Si dice che la gioventù è portata all’utopia, ai sogni irrealizzabili che l’età
si incarica poi di ridimensionare quando non insterilire del tutto. In molti
casi è certamente così, ma in molti altri è proprio la vecchiaia che ama
fantasticare dell’impossibile, anche perché nessuno le chiederebbe di
realizzarlo. Anche a me capita spesso di uscire dai binari del possibile, e
fino qualche anno fa ho trovato persone che mi hanno aiutato a rimettermi su
quei binari o a tentare l’avventura dell’impossibile. Ora però mi accorgo che i
giovani hanno una certa reticenza a darmi retta e quelli di mezza età
preferiscono parlare d’altro. Ciò non toglie che, soprattutto nelle prime ore
del mattino, quando sarebbe insensato alzarsi, io mi lascio andare a maggiori
insensatezze, di cui, salvo eccezioni, non faccio parola con nessuno.
Non escludo tuttavia che, dopo più matura riflessione, io non affidi all’una
o l’altra di queste tratte qualcuna
delle mie fantasie mattutine.
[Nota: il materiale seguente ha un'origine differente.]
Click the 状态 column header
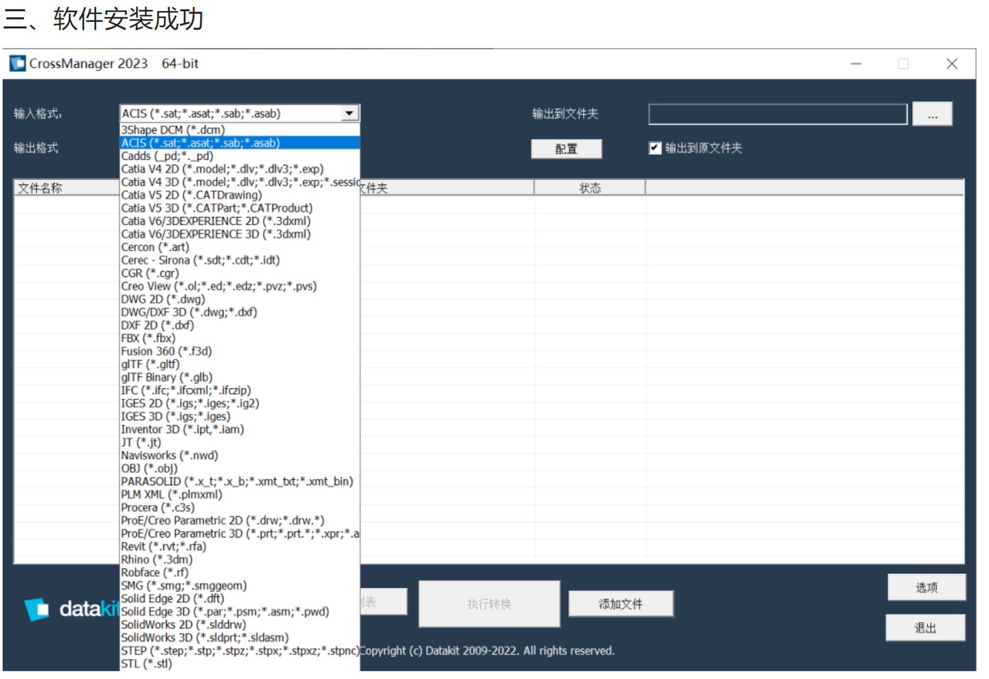Screen dimensions: 989x679 (x=589, y=187)
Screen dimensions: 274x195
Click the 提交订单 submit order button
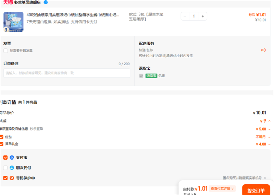click(x=256, y=191)
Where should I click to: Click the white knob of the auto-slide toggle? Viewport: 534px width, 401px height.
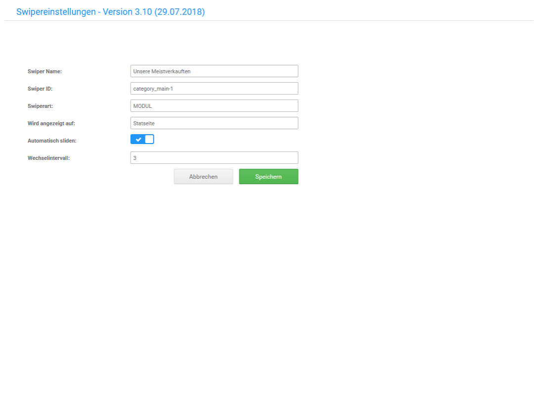point(149,139)
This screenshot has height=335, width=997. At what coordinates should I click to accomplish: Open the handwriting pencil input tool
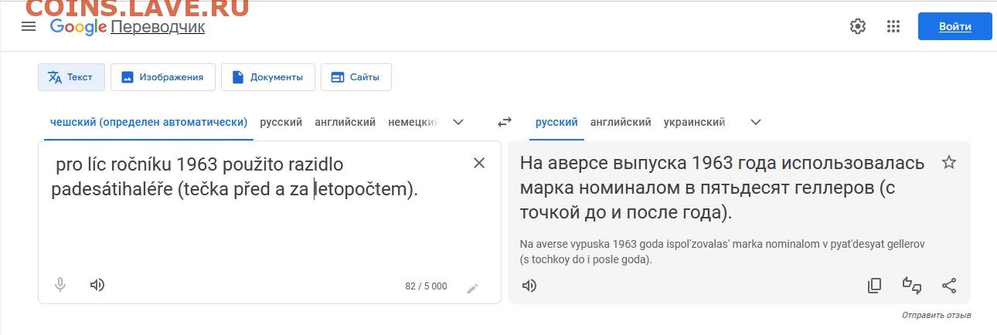[x=472, y=289]
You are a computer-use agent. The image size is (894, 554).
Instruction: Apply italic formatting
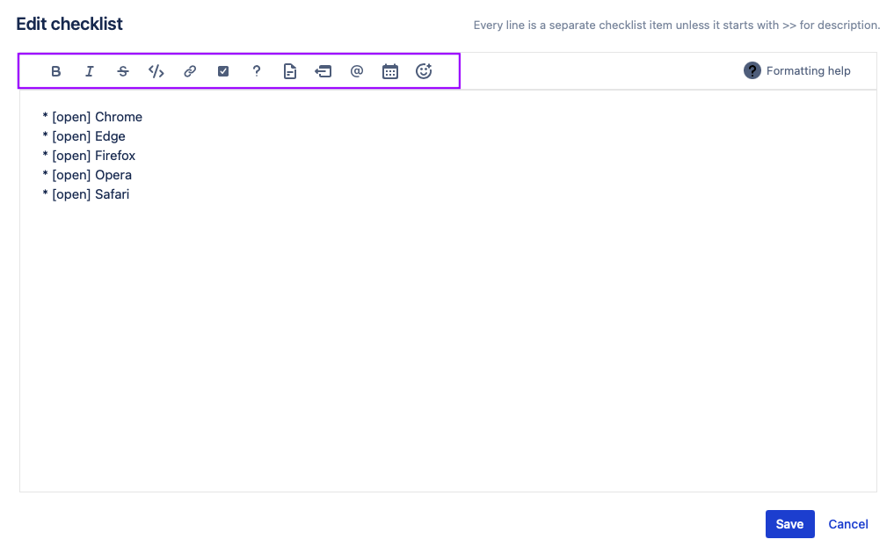(89, 70)
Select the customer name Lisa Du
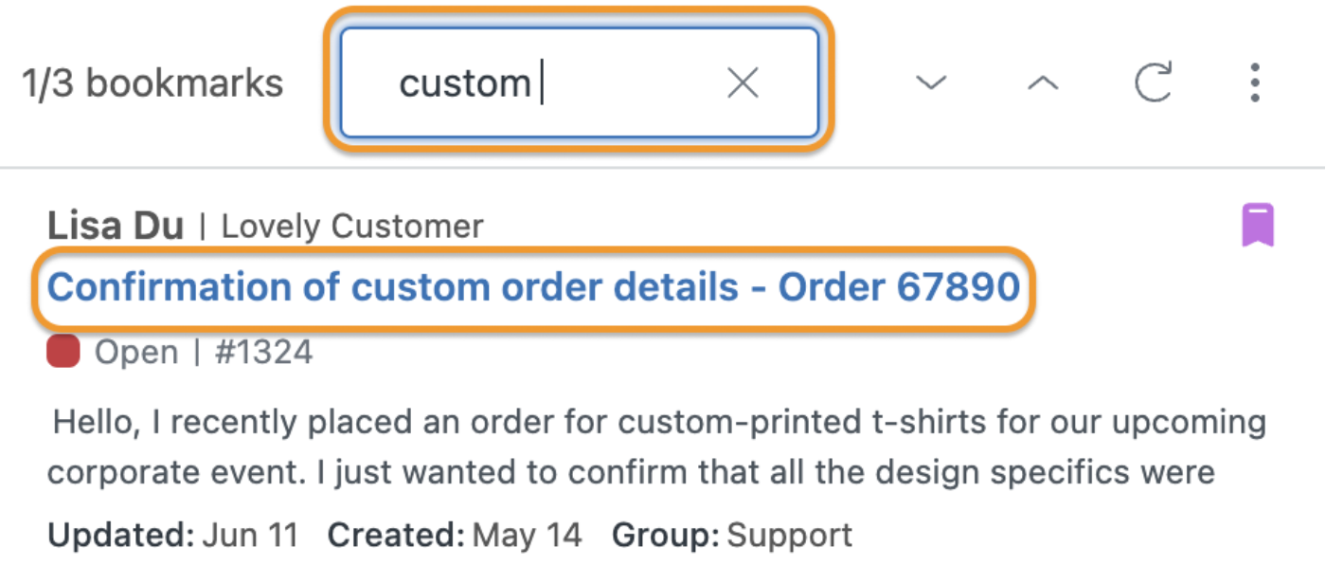The image size is (1326, 584). [115, 226]
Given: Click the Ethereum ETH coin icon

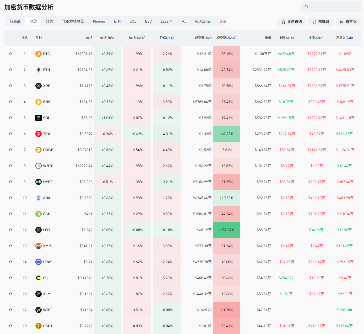Looking at the screenshot, I should pyautogui.click(x=39, y=70).
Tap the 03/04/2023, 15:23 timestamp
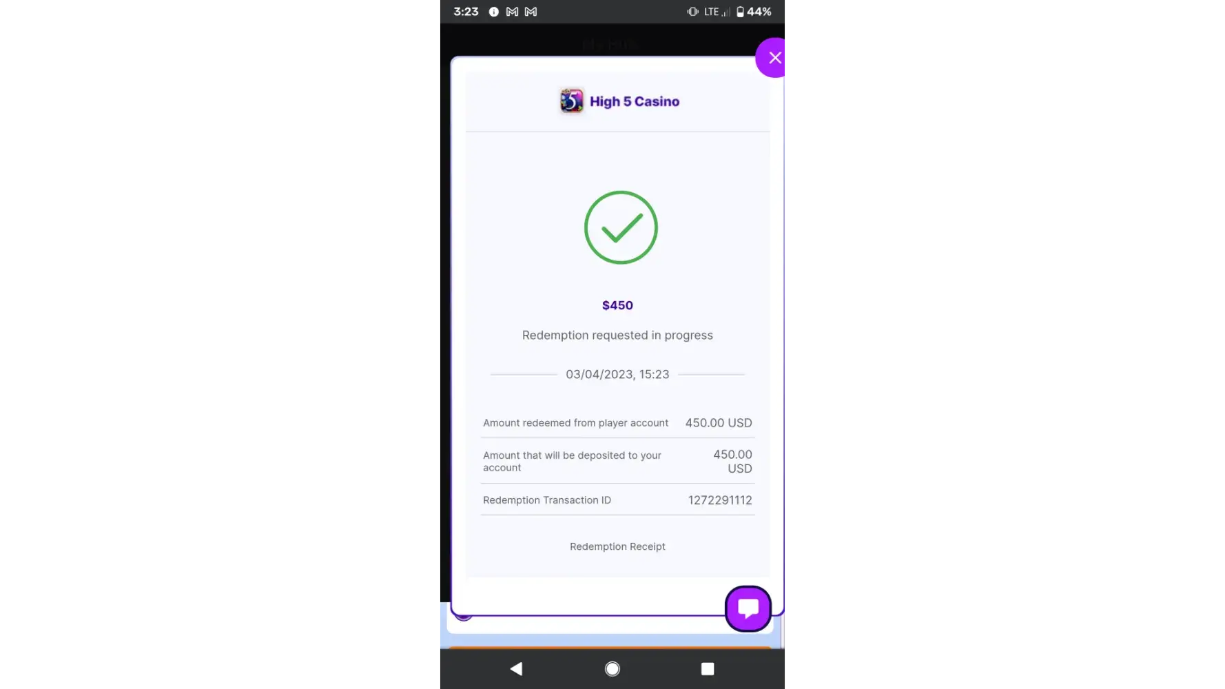 pos(617,374)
Mi sembra infatti che non è tanto l’immaginazione
a venir meno con gli anni, quanto piuttosto la facoltà coordinatrice del
pensiero, poco incline a conferirgli consequenzialità logica, anzi ben disposta
a lasciarlo vagare dove più gli piace. È forse anche per questo i giovani, più
amanti dell’ordine di quanto si creda, tendono ad attribuire a senilità le
extravaganze dell’anziano. Questa è almeno la mia difesa di anziano.
Una perdita che non mi riesce di camuffare in alcun modo è quella della
memoria, che talora mi assale nel bel mezzo di una frase, impedendomi di
concluderla. E così preferisco spesso stare zitto che rischiare, il che in
molti casi è anche meglio. Se poi una cosa nessuno riesce a ricordarla, ecco
che ci sono io a ricordarla benissimo.
Il vecchio è imprevedibile come lo è il bambino e, come a quest’ultimo, si
cerca di non dargli retta, magari per poi scoprire che ha ragione, anche quando
è proprio la ragione che sembra essergli venuta meno. Ma, si dirà, i vecchi
sono da sempre il simbolo della saggezza.
Il ‘simbolo’ appunto, non la saggezza.